A self-aware OTT series exposes Bollywood’s nepotism—but does the satire land?
Even the narrative structure of B**rds mirrors Bollywood’s obsession with formula: the outsider fighting for recognition, the mentor-turned-obstacle, the inevitable showdown only this time a junior actor punches a senior actor a la Will Smith-Chris Rock style . It’s a story we’ve seen a thousand times on the big screen, so nothing new on the script. Performances of the newbie outsiders Lakshya, Raghav Juyal, Anya Singh, Sahher Bambba wobble between authentic and performative, but you want to forgive them for their newness.
And yet, for all the self-awareness, the show manages to feel like a masterclass in overcompensation. Every cameo, every forced inside joke, every wink at the audience is less revelation and more a reminder: the machinery of Bollywood never really changes. Nepotism isn’t a scandal—it’s a business plan. And we, the audience, are complicit in applauding it, streaming it, and sharing it.
The satire bites, but only at the edges. The jokes land unevenly because the real absurdity is not in the parody, but in the fact that the industry continues to function exactly as the parody shows. When a Dubai-based Gafoor is suddenly a power player, when scripts bow to legacy more than logic, when half-baked newcomers are asked to outshine the overexposed, we realize it’s not comedy—it’s documentation. The series flirts with exposing this, but it never fully commits, because like any Bollywood production, it’s caught between showing reality and maintaining glamour.

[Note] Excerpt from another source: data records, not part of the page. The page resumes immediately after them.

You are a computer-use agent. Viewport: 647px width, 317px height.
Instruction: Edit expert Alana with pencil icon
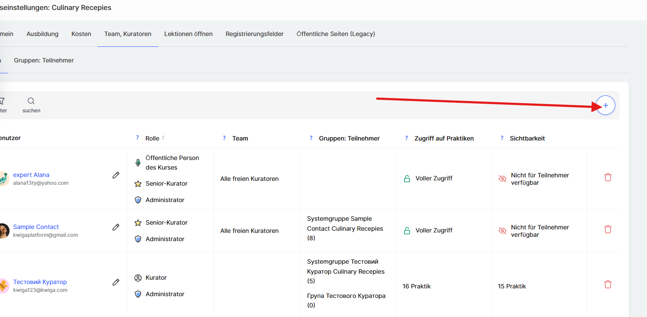coord(116,175)
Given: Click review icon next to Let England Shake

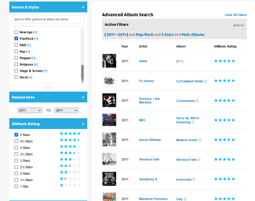Looking at the screenshot, I should coord(206,81).
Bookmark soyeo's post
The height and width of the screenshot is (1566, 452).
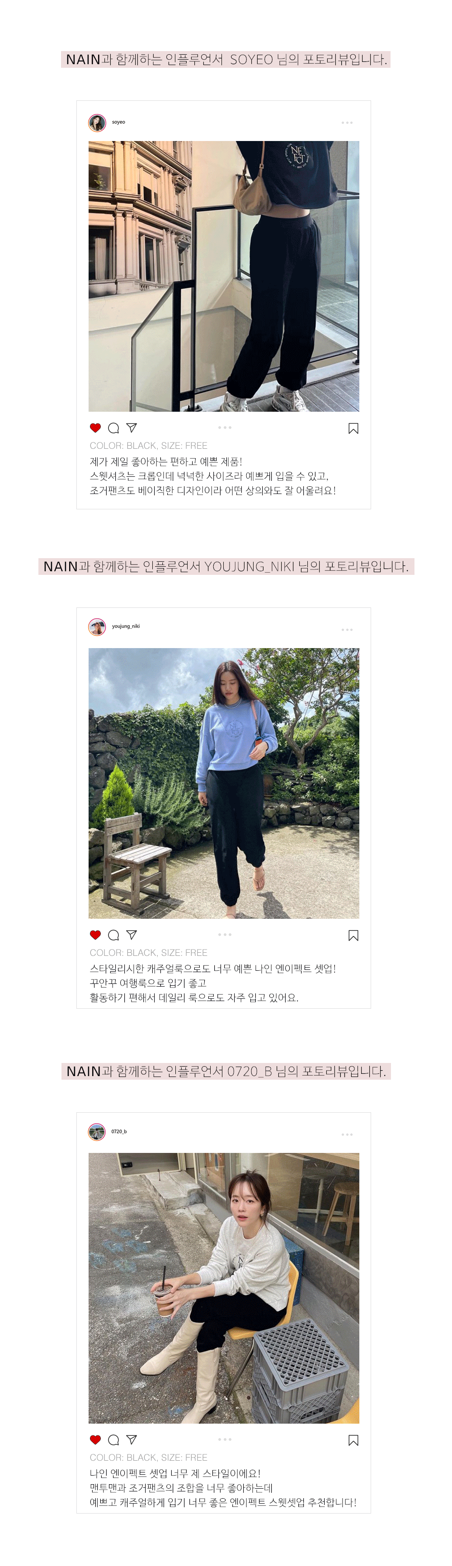click(353, 429)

Streaming platforms promised freedom: room for experiments, narratives that deviate from the formula. Yet, B**rds proves that even OTT hasn’t broken the cycle. It’s all spectacle, all lineage, all inside jokes meant to signal who’s “in” and who isn’t. And therein lies the tragedy and the irony: a show about nepotism ends up practicing it, from casting choices to directing decisions, all while pretending to hold a mirror up to the industry.
The joke is – it is so deeply ingrained in them, they don’t even realize they are doing it. Its like second nature. And while the newbies—Lakshya, Raghav Juyal, Anya Singh, Sahher Bambba—try to carry the show with earnestness, their arcs are shackled to a script that privileges cameos over character depth and punchlines over pathos. You almost want to cheer them on, but the applause feels preordained, scripted by the same hands that write the hierarchies they’re fighting against. It’s hard not to feel the same exhaustion as the characters: trapped in a world that will always measure worth by legacy, not labor.

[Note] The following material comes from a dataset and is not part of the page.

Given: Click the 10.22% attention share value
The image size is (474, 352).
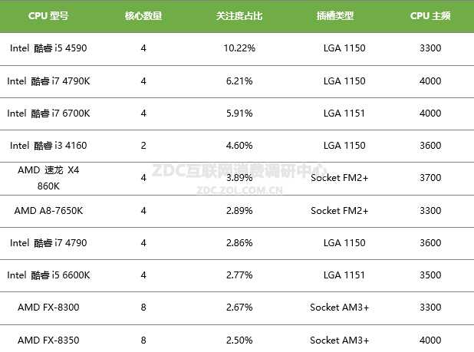Looking at the screenshot, I should 239,48.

The real absurdity isn’t the parody—it’s that the industry continues to function exactly as the parody shows
Ultimately, B**rds of Bollywood is less about exposing the industry than holding it up for self-congratulatory laughter. It’s a reminder that for all our talk about innovation and disruption, Bollywood remains a closed ecosystem—one where satire is tolerated only if it doesn’t bite too hard, where the funhouse mirror is polished enough to reflect charm and not critique, and where the real “bastards” are those who built the system and continue to profit from it.

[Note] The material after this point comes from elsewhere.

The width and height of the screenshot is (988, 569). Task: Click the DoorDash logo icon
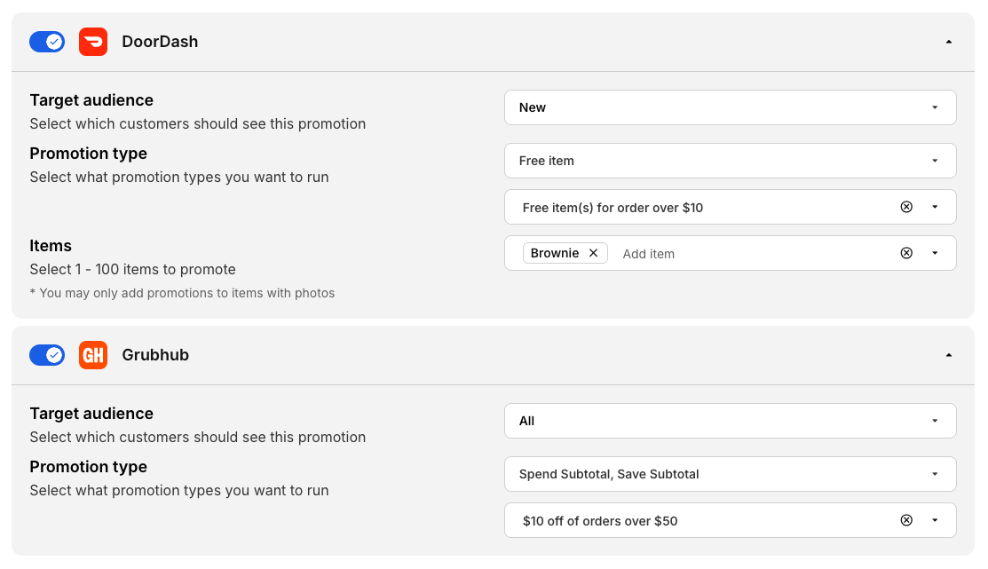point(93,42)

And oh where the Badshah knocks on a newcomer’s door and calls himself Badshah almost getting rejected for using the pseudonym for the OG. If this is ghost-directed, THEN I will be very surprised. It is definitely an Aryan Khan job. And we are the ones blowing it. Ha… and Ha!
Written by: Sonam Bhagat, Vygr
The views expressed are personal and may not represent those of any organisation or platform.